Saved entries:
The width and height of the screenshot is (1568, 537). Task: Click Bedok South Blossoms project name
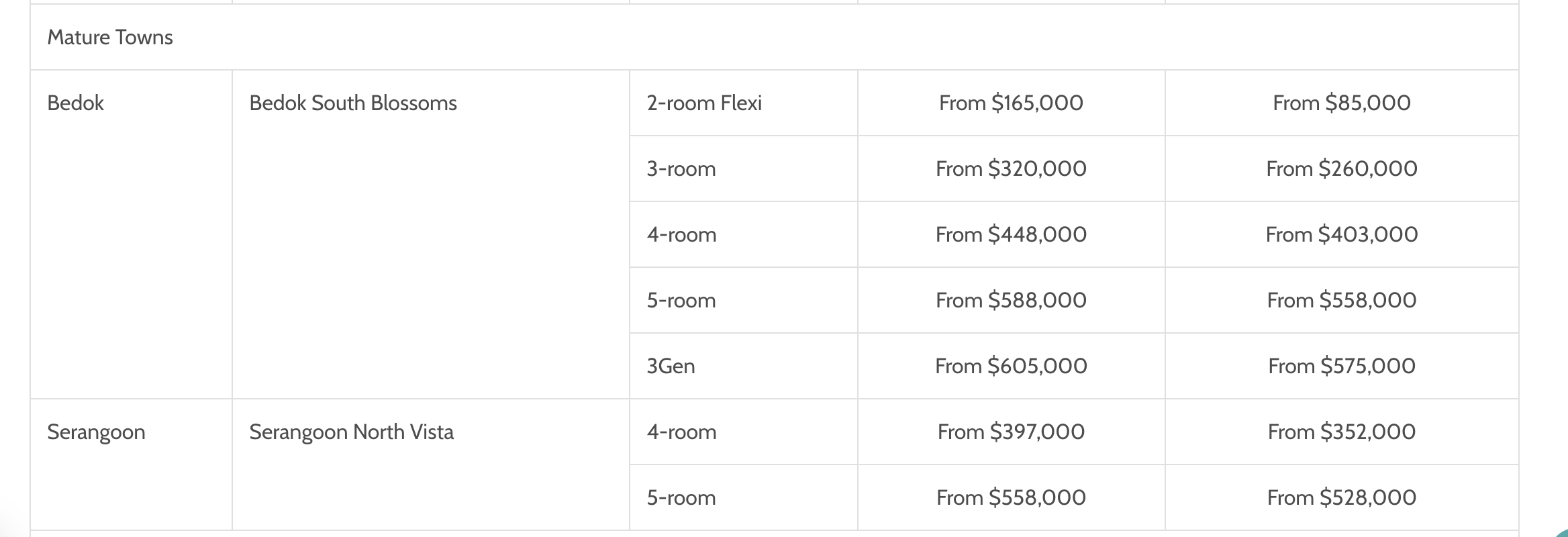pyautogui.click(x=353, y=103)
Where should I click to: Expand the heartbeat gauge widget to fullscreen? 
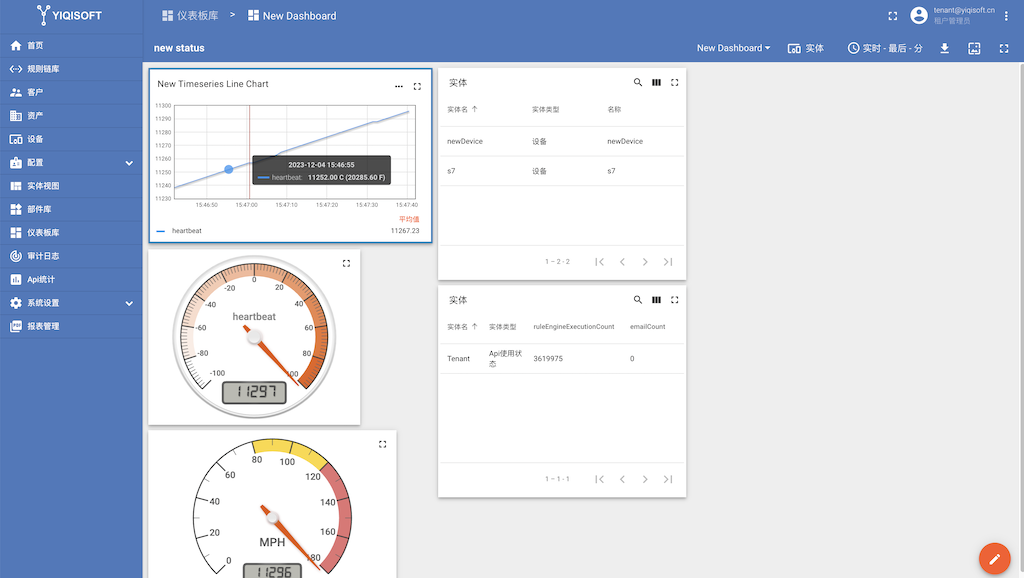tap(346, 264)
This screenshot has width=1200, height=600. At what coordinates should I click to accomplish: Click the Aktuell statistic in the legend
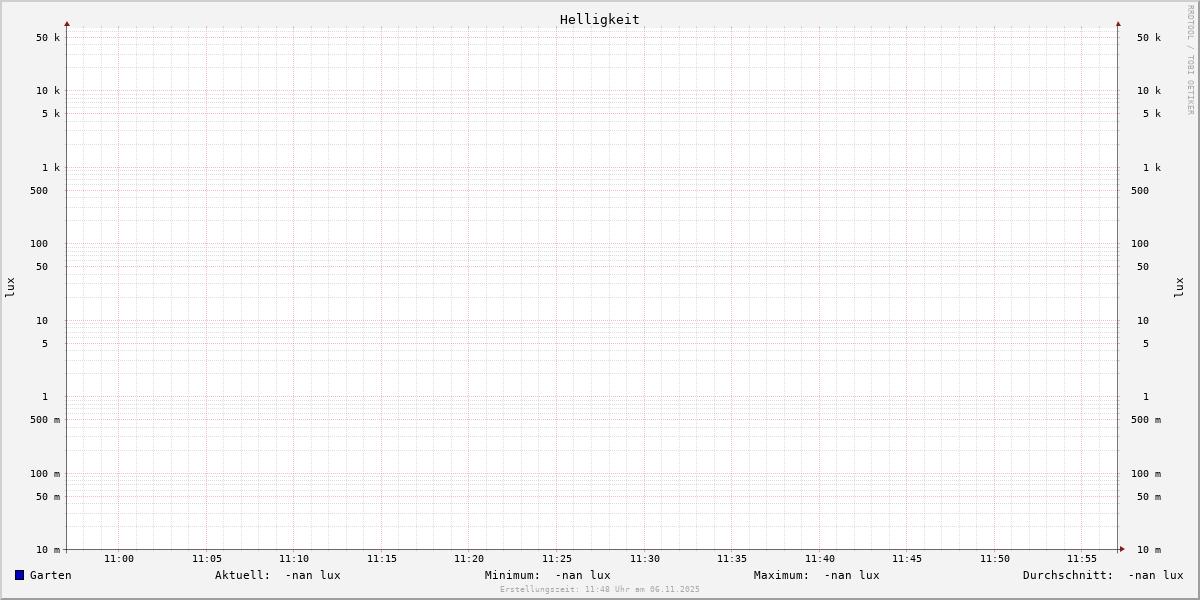point(277,575)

Goal of the exercise: Copy out every entry above exactly. Leave the pictures out.

Task result:
The width and height of the screenshot is (1568, 537). Task: Click Bedok South Blossoms project name
pyautogui.click(x=353, y=103)
Where should I click to: Expand the heartbeat gauge widget to fullscreen? 
tap(346, 264)
This screenshot has width=1200, height=600. At what coordinates should I click to accomplish: Click the Aktuell statistic in the legend
point(277,575)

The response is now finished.